1. In the Corolla, the headlights stay on when you remove the key, which can drain your battery. For the last 17 years, my Camry would shut off the lights (and all electrics) when I removed the key, blocking any risk of a drained battery.
2. The Camry’s rear view mirror was anchored to the ceiling instead of glued to the windshield.
3. The Camry had a full-size spare tire, not a “space saver” miniature tire.
4. The Camry had more leg room and head room (but it’s also a larger model).
5. The Corolla’s clock is farther down the center panel, closer to the shift console, which means if you’re glancing at the clock, your field of vision includes less of the road.

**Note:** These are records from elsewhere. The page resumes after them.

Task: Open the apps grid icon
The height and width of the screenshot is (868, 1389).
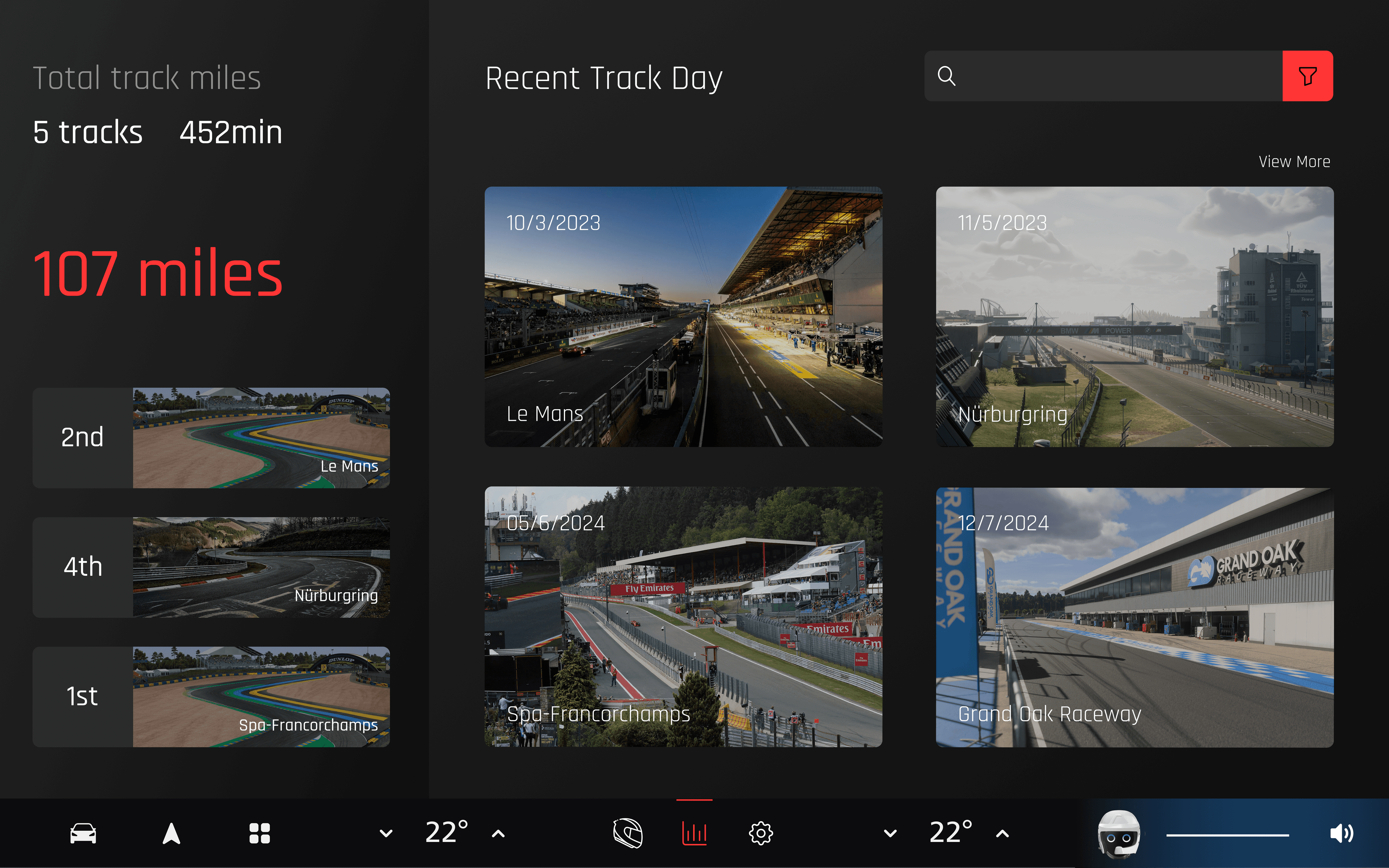Action: point(259,833)
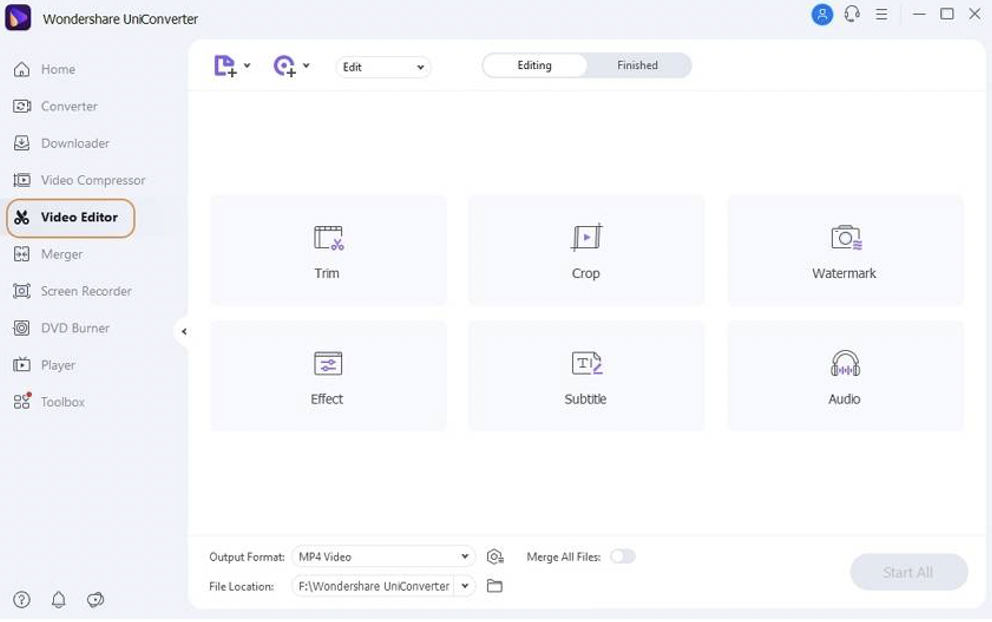Screen dimensions: 992x622
Task: Expand the File Location path dropdown
Action: coord(465,586)
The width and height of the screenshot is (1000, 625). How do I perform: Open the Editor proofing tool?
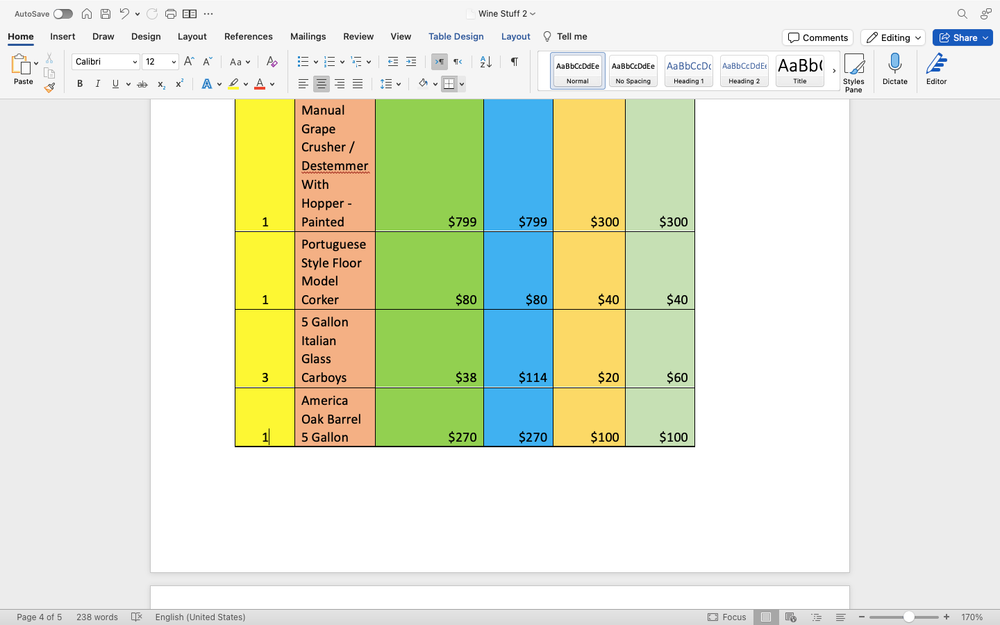(936, 68)
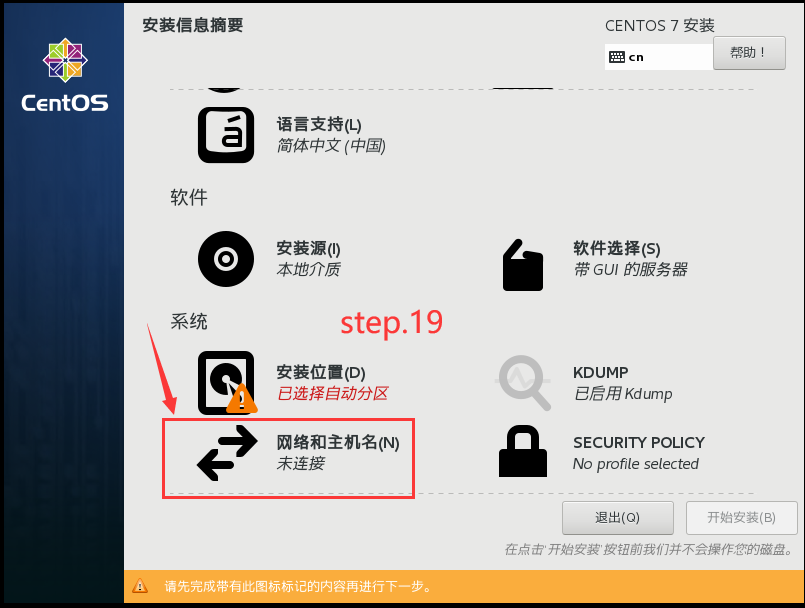Select the software selection package icon
The image size is (805, 608).
[523, 265]
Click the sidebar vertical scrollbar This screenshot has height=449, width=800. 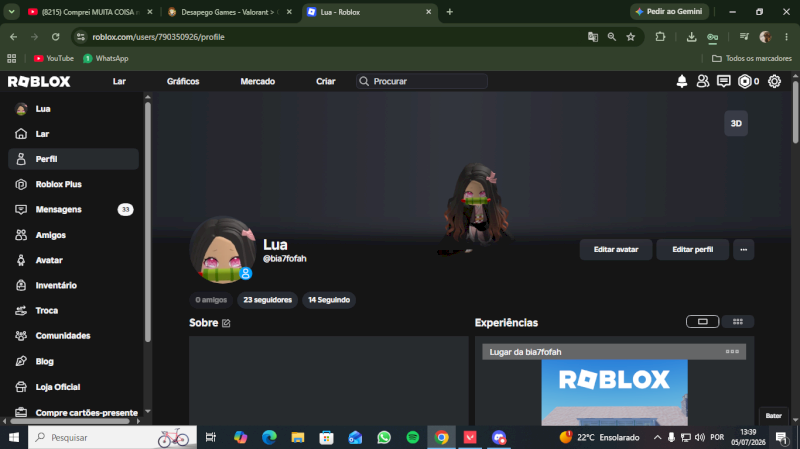pos(147,222)
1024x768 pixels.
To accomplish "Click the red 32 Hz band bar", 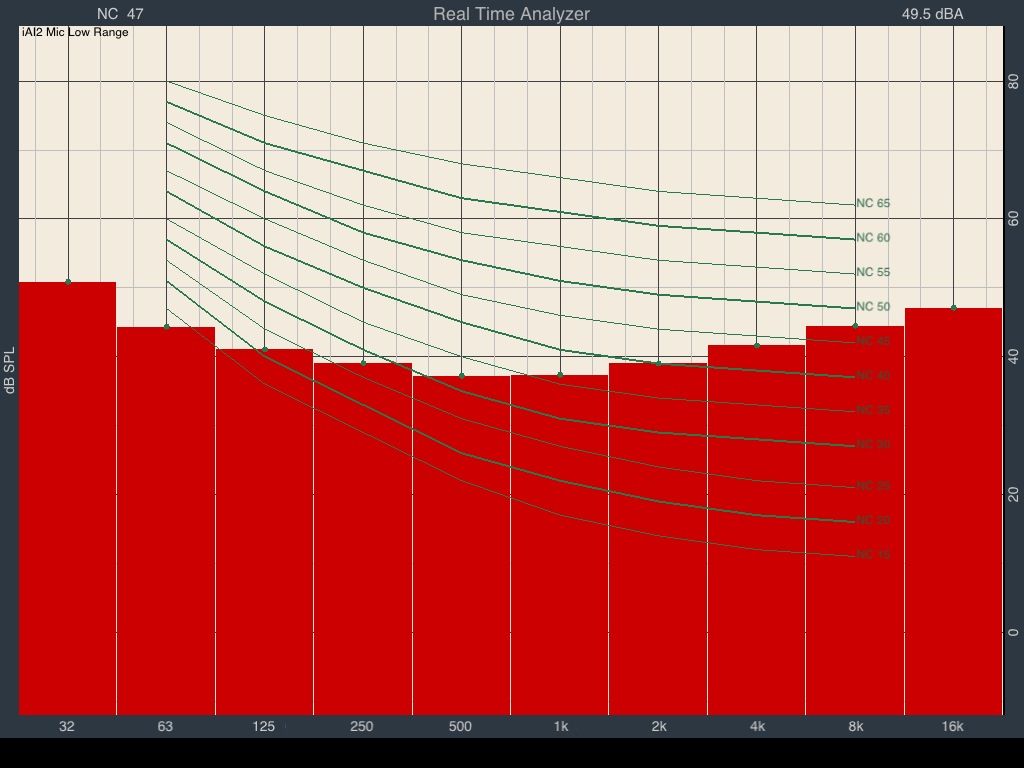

6. The Camry had pneumatic struts on both sides to hold up the hood, no support stick required (though it had one as backup). The Corolla only has the support stick on one side.
7. The sight lines for the Corolla are worse, perhaps due to the smaller body (that leads to less leg room). When I turn my head to look before changing lanes, there is a large section of the body frame obstructing my field of vision. This happens on both sides: the beam behind the driver and rear door (on the driver side) and the beam between the rear door and rear windshield (on the passenger side).
I may find out more things as I drive it more, these were the things that stood out the earliest. There are good things about the newer Corolla: more safety features (10 airbags vs 2), more fuel efficient, and better stereo (auxiliary and USB port).